Étude en comité : rapport à la Chambre; amendements irrecevables

Débats, p. 6939-6940

Contexte

Le 5 novembre 2009, Tom Lukiwski (secrétaire parlementaire du leader du gouvernement à la Chambre) invoque le Règlement au sujet de la recevabilité d’un amendement adopté par le Comité permanent des ressources humaines, du développement des compétences, du développement social et de la condition des personnes handicapées dans le cadre de son examen du projet de loi C-280, Loi modifiant la Loi sur l’assurance-emploi (droit aux prestations et conditions requises), présenté à la Chambre dans le cinquième rapport du Comité[1]. M. Lukiwski fait d’abord référence à une décision antérieure du Vice-président (Andrew Scheer) où celui-ci déclarait que la présidence refusait de mettre la question aux voix à l’étape de la troisième lecture du projet de loi à moins qu’une recommandation royale ne soit reçue[2], puis souligne que l’amendement ferait passer les prestations hebdomadaires d’un prestataire de 55 à 60 % de sa rémunération hebdomadaire moyenne, ce qui, selon lui, empiète sur la prérogative financière de la Couronne. Il fait ensuite remarquer que, pendant l’étude article par article du projet de loi, le président du Comité, Dean Allison (Niagara-Ouest–Glanbrook), avait déclaré, le 3 novembre 2009, que l’amendement proposé nécessiterait une recommandation royale, mais qu’il avait néanmoins tenu un débat et un vote sur l’amendement[3]. M. Lukiwski demande que l’amendement soit retiré du rapport et que le projet de loi soit réputé avoir fait l’objet d’un rapport sans amendement. Après avoir entendu d’autres députés[4], le Vice-président prend la question en délibéré.

Résolution

Le Président rend sa décision le 19 novembre 2009. Il affirme que, bien que le Président n’intervienne habituellement pas dans les affaires pour lesquelles les comités ont le pouvoir de prendre des décisions, dans les cas où un comité a outrepassé ses pouvoirs, notamment à l’égard d’un projet de loi, il est arrivé que le Président soit appelé à intervenir après la présentation à la Chambre d’un projet de loi. Il conclut que l’amendement entraîne une imputation sur le Trésor et qu’il empiète sur la prérogative financière de la Couronne. Par conséquent, il statue que l’amendement est nul et non avenu et ne fait plus partie du projet de loi dont il a été fait rapport à la Chambre. Enfin, il ordonne que le projet de loi soit réimprimé pour son examen à l’étape du rapport.

Décision de la présidence

Le Président : Je suis maintenant prêt à rendre ma décision sur le rappel au Règlement soulevé le 5 novembre 2009 par l’honorable secrétaire parlementaire du leader du gouvernement à la Chambre. Il concerne la recevabilité d’un amendement adopté par le Comité permanent des ressources humaines, du développement des compétences, du développement social et de la condition des personnes handicapées lors de son étude du projet de loi C-280, Loi modifiant la Loi sur l’assurance emploi (droit aux prestations et conditions requises), dont celui-ci a fait rapport à la Chambre le 5 novembre dernier.

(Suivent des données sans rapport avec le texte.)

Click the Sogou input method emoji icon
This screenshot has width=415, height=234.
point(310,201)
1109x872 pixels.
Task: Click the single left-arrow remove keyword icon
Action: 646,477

Je remercie l’honorable secrétaire parlementaire d’avoir soulevé cette question, ainsi que les honorables députés de Chambly–Borduas, d’Acadie–Bathurst et de Montmorency–Charlevoix–Haute-Côte-Nord de leurs observations à ce sujet.

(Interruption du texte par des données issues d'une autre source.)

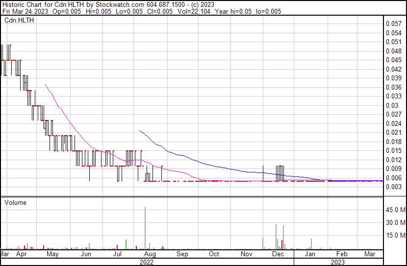Click the tallest volume bar near August
The width and height of the screenshot is (407, 266).
pos(145,228)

Le secrétaire parlementaire a rappelé à la Chambre que la présidence avait rendu le 3 juin dernier une décision selon laquelle le projet de loi C-280 devait être accompagné d’une recommandation royale. Il a soutenu que l’amendement en question, qui visait à faire passer les prestations hebdomadaires du prestataire de 55 à 60 p. 100 de sa rémunération hebdomadaire assurable moyenne, empiétait par le fait même sur la prérogative financière de la Couronne. Il a conclu son exposé en se reportant à la page 655 de La procédure et les usages de la Chambre des communes (première édition) :

Un amendement ne doit pas empiéter sur la prérogative de la Couronne en matière financière. Un amendement est donc irrecevable s’il entraîne une imputation sur le Trésor, s’il étend l’objet ou le but de la recommandation royale ou s’il en assouplit les conditions et les réserves.

Lors de son intervention, le député de Chambly–Borduas a insisté pour dire que le Comité savait très bien que certaines dispositions du projet de loi prévoyaient déjà des mesures qui entraîneraient une hausse des dépenses et que l’amendement était compatible avec ces mesures. Le député d’Acadie–Bathurst a ajouté que dans les cas où un projet de loi émanant d’un député nécessite une recommandation royale, le Président ne rend une décision à ce sujet qu’après qu’il a été fait rapport du projet de loi à la Chambre. Enfin, selon le député de Montmorency–Charlevoix–Haute-Côte-Nord, la recevabilité de l’amendement n’a jamais été soulevée devant le Comité.

Comme les députés le savent, le Président n’intervient pas dans les affaires pour lesquelles les comités ont le pouvoir de prendre des décisions. Toutefois, dans les cas où un comité a outrepassé ses pouvoirs, notamment en ce qui concerne un projet de loi, il est arrivé que le Président soit appelé à intervenir après la présentation à la Chambre du rapport sur le projet de loi. Ce faisant, la présidence s’appuie sur l’explication concise tirée de la décision rendue par le Président Fraser le 28 avril 1992, que l’on retrouve à la page 9801 des Débats.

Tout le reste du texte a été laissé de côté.